DENIS HURLEY’S advice to Cork football management is simple: pick your best forwards

 

WITH better defending and more on the line, Division 1 of the Allianz FL tends to provide the lowest average scoring. 

After 16 games in the top flight, there has been an average of 28.44 points per match, the only one of the four sections to have a figure lower than 30.

In Division 2 (and Division 3, coincidentally), there has been a total of 494 points scored since the current league campaign began, giving an average of 30.88. Cork’s scoring and concession averages are both lower than half that, but unfortunately the ‘for’ is outweighed by the ‘against’ – 12.75 on target per game contrasted with 14.25 allowed.

Leaving aside Division 1, only Limerick in Division 3 and Longford and Antrim in Division 4 have troubled the umpires’ flags less than Cork. 

Cork have had 16 scorers for the four games – though of course it is unfair to say that it works out at as ‘just’ four scorers per game as one would be expecting the same names to appear rather than being rotated.

What may be more worrying is that only Nemo Rangers pair Paul Kerrigan and Luke Connolly have been on target in each of the four matches, and each of them has scored just once in three games.
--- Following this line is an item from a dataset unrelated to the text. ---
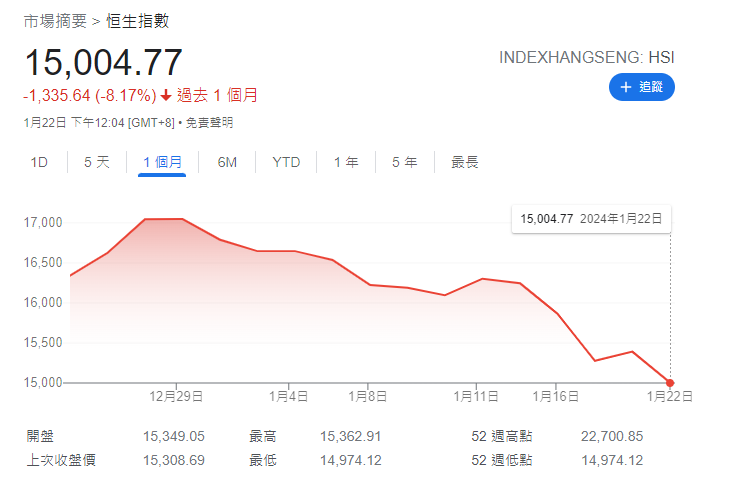Click the 12月29日 date label on the x-axis

pyautogui.click(x=176, y=396)
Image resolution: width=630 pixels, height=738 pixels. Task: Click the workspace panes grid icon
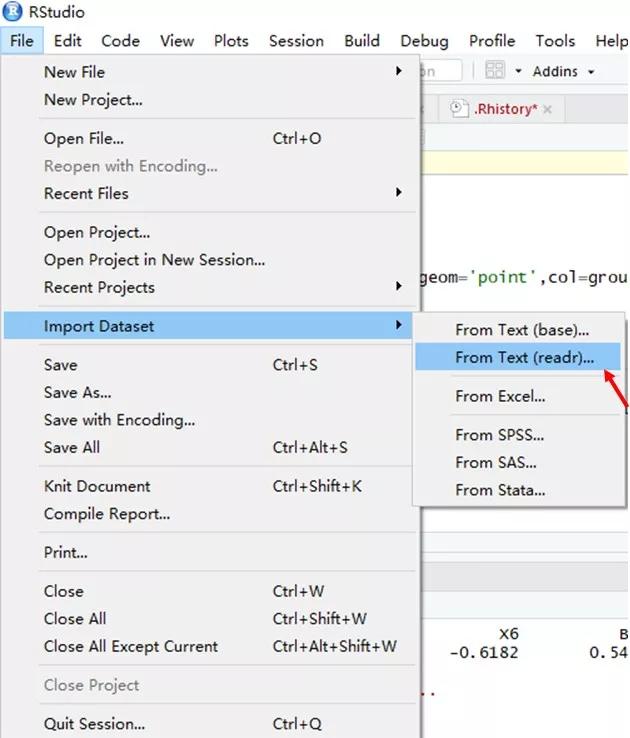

Of the 16 to get on the board, only six have managed multiple scores in a game – Kerrigan (0-4 against Fermanagh), Connolly (1-3 against Kildare), Colm O’Neill (0-5 against Galway), Niall Coakley (1-4 against Fermanagh, 0-2 against Clare), Mark Collins (0-2 against Galway) and Brian O’Driscoll (0-2 against Fermanagh).

Michael Shields, Dónal Óg Hodnett, Donncha O’Connor and Ruairí Deane are the players to have scored a point each. The tally of three goals in four goals is also a cause for concern, with Kerrigan (Galway), Connolly (Kildare) and Coakley (Fermanagh) to find the net, while O’Neill did miss a penalty against Clare. It’s straight out of Coaching 101, but getting more goals and points, and sharing them out among a greater number of players, is a requirement for the next three games as Cork’s Division 2 status hangs in the balance.

The best way to achieve that, is to have the most potent players on the field, though of course Brian Hurley’s nasty injury means that that is one option gone from Cork, perhaps for the rest of the season. Having started against Galway and Kildare, Ballyclough’s O’Neill has only been used from the bench in the last two games, as has Castlehaven man Collins. By almost any objective measurement, they are among Cork’s six best forwards, and while rotation is normal during the league, not starting two games in a row would point towards something more permanent.

Peter Kelleher, so impressive last year, has only appeared off the bench against Fermanagh this year, which would appear to be denying Cork another important option.

With Kerrigan and Collins providing and three from O’Neill, Kelleher, Coakley and Connolly benefiting from that service, there would even be space left over for a groundhog, ball-winning wing-forward who could assist the defence. See? Management is easy, really.